Many UK households have picked up the savings habit just as the interest rates paid by banks have slumped.
Interest paid on variable easy access savings accounts has fallen faster in the first half of the year than in the first half of any year since 2009.
Financial information service Moneyfacts, which analysed the figures, said savers would be “frustrated”.
Official figures show households are saving more of their disposable income than at any time for four years.
The so-called savings ratio revealed UK households saved 8.6% of their disposable income in the first three months of the year, up from 5.4% during the same period last year.
This savings ratio data, from the Office for National Statistics (ONS), suggests households were taking a safety-first approach going into lockdown.
Other data suggests this accelerated during lockdown itself. Households where residents were still in a job, but likely to be working from home, suddenly had less need or opportunity to spend.
Money that might have been spent on commuting or meals out could have been saved instead.
As a result, deposits into accounts by households increased by a record £25.6bn in May, following strong increases in March (£14.3bn) and April (£16.7bn), according to the Bank of England.
The Resolution Foundation think tank has stressed that this is not the experience of every household.
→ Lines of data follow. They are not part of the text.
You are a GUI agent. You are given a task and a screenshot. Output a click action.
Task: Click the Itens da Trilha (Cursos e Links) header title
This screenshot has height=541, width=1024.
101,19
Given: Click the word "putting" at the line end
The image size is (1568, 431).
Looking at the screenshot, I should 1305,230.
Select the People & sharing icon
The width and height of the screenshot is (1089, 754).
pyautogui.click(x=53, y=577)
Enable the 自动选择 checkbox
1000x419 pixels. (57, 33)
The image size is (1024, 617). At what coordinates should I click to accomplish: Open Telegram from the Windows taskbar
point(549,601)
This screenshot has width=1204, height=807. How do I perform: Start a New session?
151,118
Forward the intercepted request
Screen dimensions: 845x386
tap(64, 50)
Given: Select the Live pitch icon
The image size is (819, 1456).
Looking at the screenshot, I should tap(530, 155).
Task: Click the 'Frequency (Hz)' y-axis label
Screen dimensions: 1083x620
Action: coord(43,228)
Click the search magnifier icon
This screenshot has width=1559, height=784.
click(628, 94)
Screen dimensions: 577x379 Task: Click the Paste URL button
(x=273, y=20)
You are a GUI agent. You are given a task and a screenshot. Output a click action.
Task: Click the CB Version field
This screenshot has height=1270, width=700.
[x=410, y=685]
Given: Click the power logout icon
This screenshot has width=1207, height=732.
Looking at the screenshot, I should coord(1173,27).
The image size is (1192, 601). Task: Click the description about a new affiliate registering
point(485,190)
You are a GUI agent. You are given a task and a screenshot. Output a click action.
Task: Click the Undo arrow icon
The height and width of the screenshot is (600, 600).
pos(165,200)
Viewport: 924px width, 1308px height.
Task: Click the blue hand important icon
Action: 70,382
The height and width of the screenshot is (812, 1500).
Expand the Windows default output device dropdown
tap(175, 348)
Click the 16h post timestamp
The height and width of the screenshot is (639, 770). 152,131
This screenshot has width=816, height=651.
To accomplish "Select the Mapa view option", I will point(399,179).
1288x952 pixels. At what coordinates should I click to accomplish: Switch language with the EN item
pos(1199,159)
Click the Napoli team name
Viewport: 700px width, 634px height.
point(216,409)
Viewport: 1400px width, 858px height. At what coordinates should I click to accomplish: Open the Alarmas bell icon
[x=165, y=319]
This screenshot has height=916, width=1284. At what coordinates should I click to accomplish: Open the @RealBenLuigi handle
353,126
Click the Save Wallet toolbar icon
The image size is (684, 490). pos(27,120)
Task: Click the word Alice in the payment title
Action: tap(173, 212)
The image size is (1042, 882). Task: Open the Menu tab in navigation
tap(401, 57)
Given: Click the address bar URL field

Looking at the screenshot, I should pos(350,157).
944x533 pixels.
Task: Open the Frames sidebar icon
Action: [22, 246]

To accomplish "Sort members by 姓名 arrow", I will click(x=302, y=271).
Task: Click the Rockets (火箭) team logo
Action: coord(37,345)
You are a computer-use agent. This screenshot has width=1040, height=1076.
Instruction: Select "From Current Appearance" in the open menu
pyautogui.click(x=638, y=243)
It, and the ONS, have pointed out that the under-30s are likely to have been hardest hit by a fall in income.
Lower-income households have been twice as likely as richer ones to have increased their debts during the crisis, the think tank said, as many worked in shutdown parts of the economy.
At the point at which many households have looked to save more, the interest offered by banks and building societies has fallen.
Two cuts in the Bank of England’s base rate, as well as other measures to stimulate the economy, have reduced the need for the banks to use savers’ deposits to give out in lending.
Moneyfacts data shows that a typical easy access savings account was paying 0.59% in interest at the start of the year, but now only paid 0.24%.
Rates when savings are locked away for a set period of time have also fallen.
“Savers will be in for a shock to find the first six months of 2020 have been the worst for rate cuts in over a decade,” said Rachel Springall, of Moneyfacts.
“This demonstrates how much the market has been impacted by the coronavirus pandemic and base rate cuts, and it will leave savers feeling frustrated and disappointed.”
Such low rates could prompt people to spend money in the shops on reopening, rather than save, but commentators suggest uncertainty over jobs would mean people remain safety-conscious.
“Households’ spending likely will rebound over the summer, as some recently accumulated cash is spent in reopened shops and businesses,” said Samuel Tombs, chief UK economist at Pantheon Macroeconomics.
“Nonetheless, employment looks set to decline in the autumn when the government’s income support schemes are set to be wound down, while low consumer confidence suggests that households will seek to save a larger proportion of their incomes than they did pre-Covid.”